### Supplied records
○ ○ ○ ○ ○

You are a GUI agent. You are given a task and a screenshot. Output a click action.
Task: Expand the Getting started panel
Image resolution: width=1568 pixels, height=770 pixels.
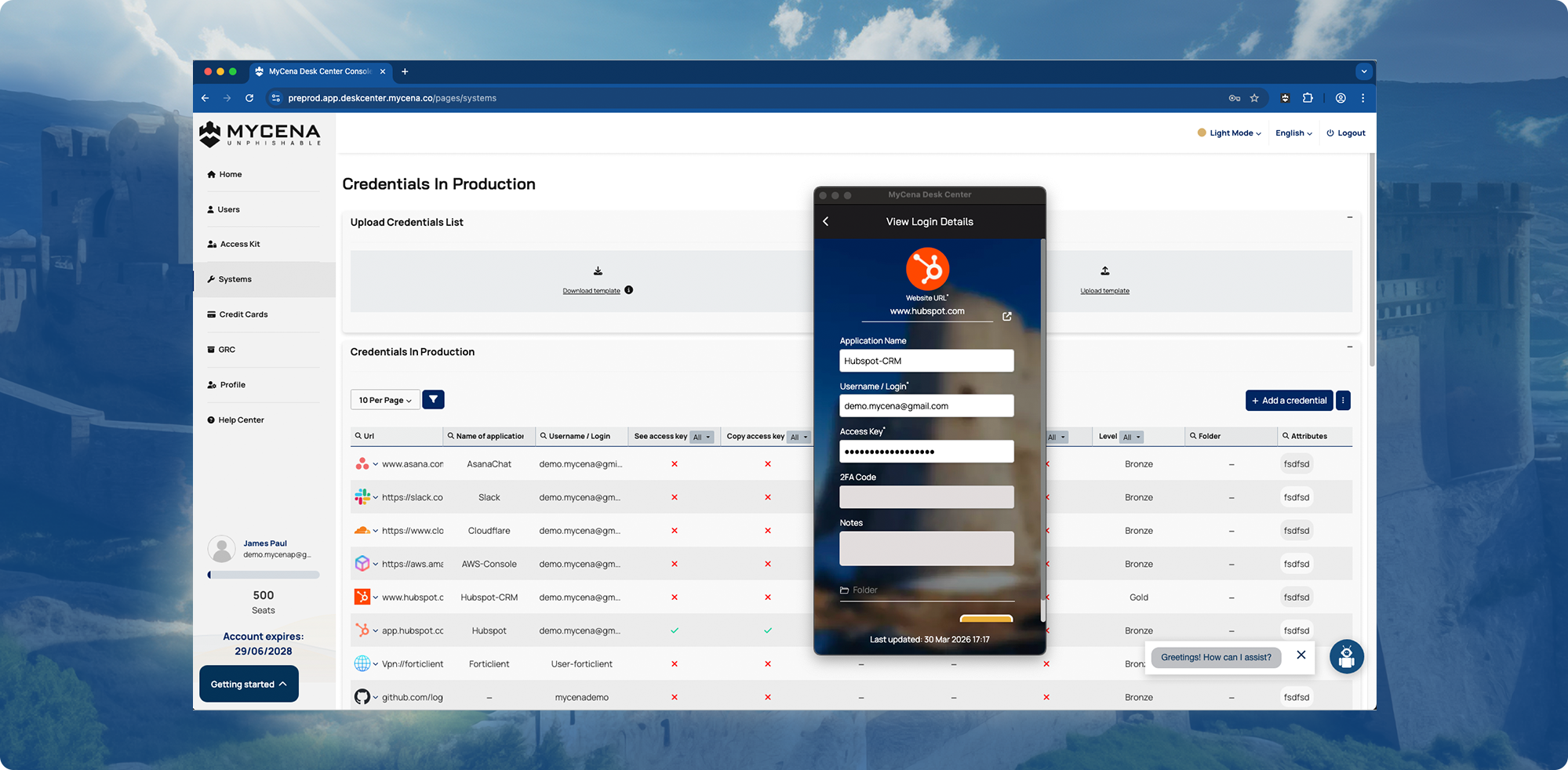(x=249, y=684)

○ ○ ○ ○ ○

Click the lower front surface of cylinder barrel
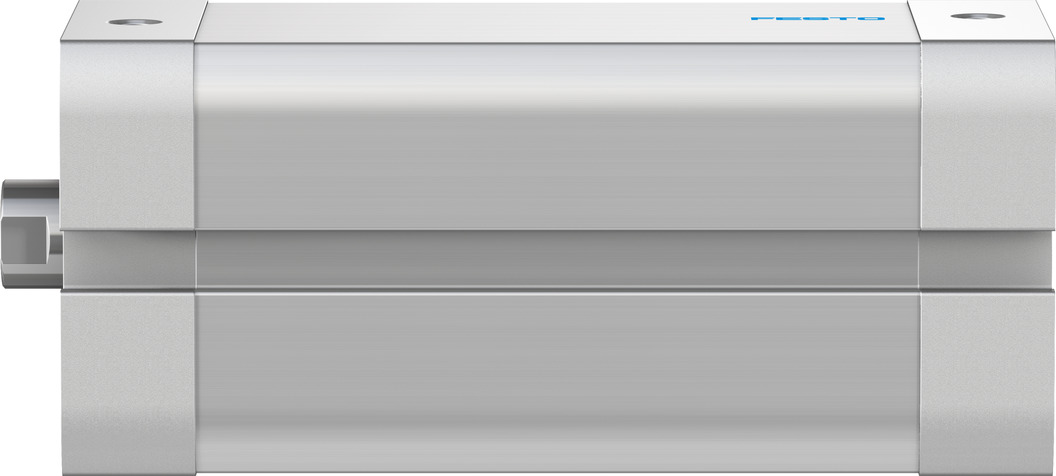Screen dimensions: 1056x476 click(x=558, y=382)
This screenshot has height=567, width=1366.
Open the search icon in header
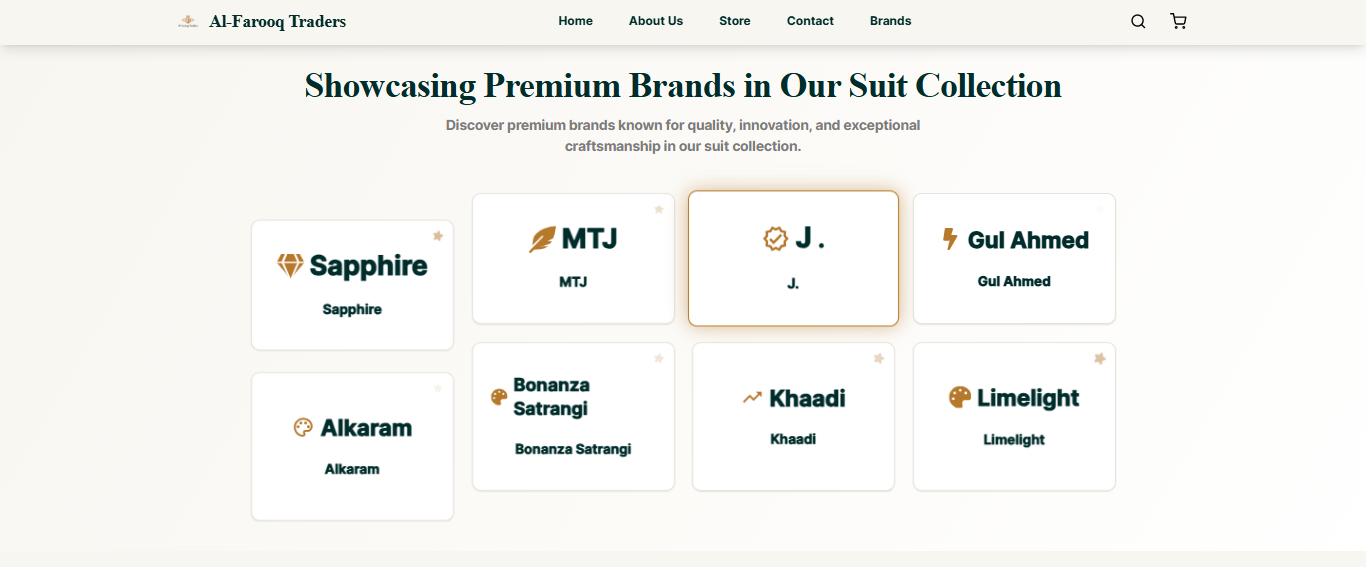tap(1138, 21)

○ ○ ○ ○ ○

### Exercise brief
Tally, across the records, each line that contains the word "screenshot", and answer with nothing except the count.

### Solution to this task
2